I created a clickable, linear prototype using InVision (and then for subsequent iterations Marvel). I put this on a device then myself and colleagues conducted concept testing with 10 participants (various demographics). We visited people at their homes, in pharmacies and GP waiting rooms. We felt the contextual nature would allow us to gain insight not only around their reception to the concept, but to understand how they go about getting their medication currently and how this may change in future with the proposed concept.
Insights
Whilst the initial concept had been well received with people asking when this would launch, I knew that it was only a small number of patients and we had many more assumptions to test out and iterate the concept based on the insights we had dsicovered.
Additionally, I noted that whilst some participants understood it was a mobile app concept, there were many people, even those considered tech savvy, that weren’t resonating with the idea. I decided that we need to up the fidelity. I built out more of the UI and pieced it together to create an interactive prototype.

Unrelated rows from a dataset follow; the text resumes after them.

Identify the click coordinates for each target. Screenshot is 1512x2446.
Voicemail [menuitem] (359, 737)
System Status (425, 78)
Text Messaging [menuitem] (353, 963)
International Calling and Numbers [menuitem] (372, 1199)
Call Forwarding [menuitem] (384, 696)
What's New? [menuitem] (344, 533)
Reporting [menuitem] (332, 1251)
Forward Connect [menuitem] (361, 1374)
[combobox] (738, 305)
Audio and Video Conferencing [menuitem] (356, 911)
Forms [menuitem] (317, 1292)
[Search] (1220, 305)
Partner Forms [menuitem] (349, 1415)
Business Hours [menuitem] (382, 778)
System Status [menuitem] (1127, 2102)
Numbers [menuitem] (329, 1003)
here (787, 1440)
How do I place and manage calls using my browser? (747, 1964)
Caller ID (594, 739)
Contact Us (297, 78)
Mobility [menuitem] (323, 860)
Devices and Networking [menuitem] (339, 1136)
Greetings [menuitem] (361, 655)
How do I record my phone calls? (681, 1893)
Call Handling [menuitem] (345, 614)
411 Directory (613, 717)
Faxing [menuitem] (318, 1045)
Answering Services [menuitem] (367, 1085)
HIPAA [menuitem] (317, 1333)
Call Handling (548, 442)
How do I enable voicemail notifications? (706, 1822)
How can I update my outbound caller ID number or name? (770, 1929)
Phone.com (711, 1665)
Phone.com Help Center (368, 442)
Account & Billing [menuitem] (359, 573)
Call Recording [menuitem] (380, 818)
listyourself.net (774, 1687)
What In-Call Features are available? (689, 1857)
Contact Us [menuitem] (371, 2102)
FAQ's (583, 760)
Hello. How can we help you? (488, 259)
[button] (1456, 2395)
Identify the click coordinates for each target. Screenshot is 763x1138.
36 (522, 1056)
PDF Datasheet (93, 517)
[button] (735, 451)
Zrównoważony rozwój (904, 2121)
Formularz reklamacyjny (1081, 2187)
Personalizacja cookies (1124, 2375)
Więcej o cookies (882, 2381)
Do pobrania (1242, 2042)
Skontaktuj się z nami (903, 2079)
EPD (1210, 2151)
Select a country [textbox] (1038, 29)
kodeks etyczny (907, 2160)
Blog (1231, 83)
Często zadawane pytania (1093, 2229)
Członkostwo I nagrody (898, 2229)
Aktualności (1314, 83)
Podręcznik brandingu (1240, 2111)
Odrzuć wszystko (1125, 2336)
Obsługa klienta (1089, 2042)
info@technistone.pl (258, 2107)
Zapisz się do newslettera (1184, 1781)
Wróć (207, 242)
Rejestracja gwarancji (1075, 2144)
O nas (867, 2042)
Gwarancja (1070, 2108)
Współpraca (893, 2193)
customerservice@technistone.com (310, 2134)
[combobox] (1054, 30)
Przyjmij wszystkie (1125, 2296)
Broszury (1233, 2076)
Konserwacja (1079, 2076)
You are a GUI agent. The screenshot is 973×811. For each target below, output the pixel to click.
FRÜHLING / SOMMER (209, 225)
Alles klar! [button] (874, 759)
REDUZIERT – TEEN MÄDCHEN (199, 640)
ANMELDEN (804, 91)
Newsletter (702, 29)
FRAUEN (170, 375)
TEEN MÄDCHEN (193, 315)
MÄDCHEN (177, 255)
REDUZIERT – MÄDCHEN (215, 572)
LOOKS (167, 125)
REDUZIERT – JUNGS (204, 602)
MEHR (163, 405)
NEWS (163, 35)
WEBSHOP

We spent the next couple of weeks iterating and testing out assumptions until we reached a point where we were confident of the concept that we had.
This is great. It means I don't have to wait around in a chemist. It looks so easy to order my prescription and I can pick and choose when and where to get them. When did you say this will come out?
The discovery was coming to a close and it felt like we had found a nice conclusion to share everything we had discovered. If such a service existed, then users felt it would serve their needs (jobs), make the repeat prescription journey much easier and more convenient.
By thoroughly researching the problem space, we made an early call to focus only on one aspect of the patient medication journey. This allowed us to successfully deliver a discovery that enabled the directorate to showcase how they might launch a service which would benefit patients.
This was never about us delivering a final product or service. It was about enabling other internal teams and third party suppliers to access our research to help them shape their own solutions.
We shared this project with the team responsible for the NHS App who have since implemented a version of this into the live service, albeit minus some features. We presented at the Pharmacy show 2017, which triggered a great response from the audience and third parties. Off the back of this we were invited to present to the teams at Well Pharmacy and Co-op Pharmacy. This open sharing of work meant they could use our findings and ideas to help them make their own service experience better.
Looking forward to hearing from the 'best double act in NHS Digital' #ps17 @NHSDigital
Nodding along to @NHSDigital talk here @well_digital.